Saïed s’est-il fait piéger? Est-il si mal informé ? Le CV de Tarak El-Adab qu’on lui a présenté aurait-il été bidouillé ? Ou bien une révolution culturelle est-elle en train de secouer le cerveau présidentiel et M. Saïed est en passe de renoncer à ses titres de champion de la cause palestinienne et de l’anti-sionisme?

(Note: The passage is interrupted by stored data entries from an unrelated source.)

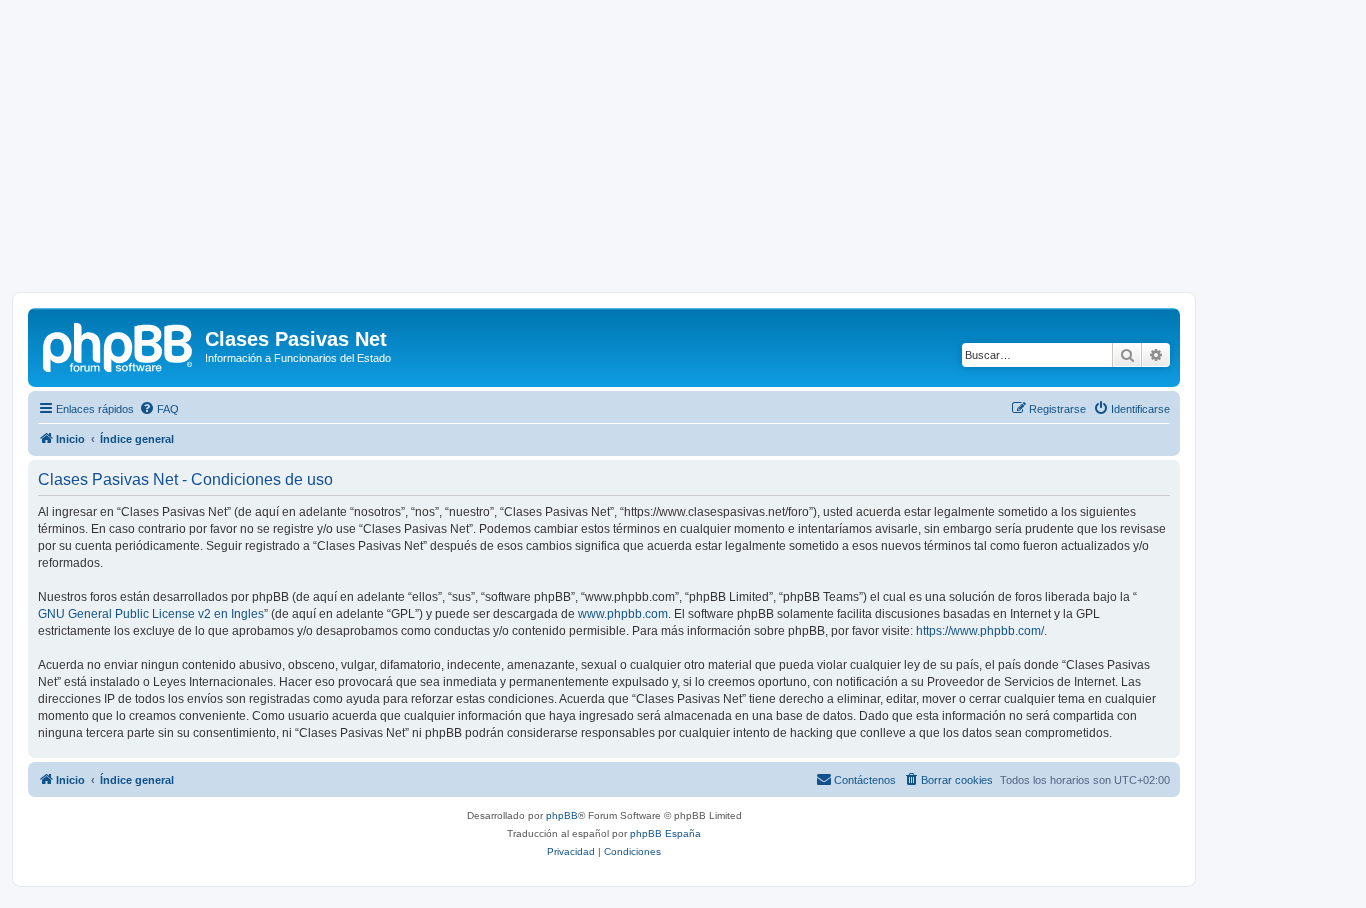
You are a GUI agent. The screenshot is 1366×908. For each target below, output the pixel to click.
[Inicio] (119, 345)
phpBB (562, 815)
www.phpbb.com (623, 614)
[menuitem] (159, 409)
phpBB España (665, 833)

Dans tous les cas, Kaïs Saïed s’est fait piégé. Ici, le diplomate Hichem Marzouki et ancien collègue de Tarak El-Adab aux Affaires étrangères revisite cet épisode. Les esprits farfelus et les démagogues feront preuve de mauvaise foi et essayeront de décrédibiliser le frère de Moncef Marzouki mais il ne faut pas tomber dans cette mauvaise foi de la personnification et il faut s’en tenir aux faits. Voici la traduction française du post en langue arabe qu’il avait publié hier, lundi 14 septembre 2020, sur sa page Facebook. Très édifiant…
«Normalisation cachée, la voie de passage aux Nations Unies»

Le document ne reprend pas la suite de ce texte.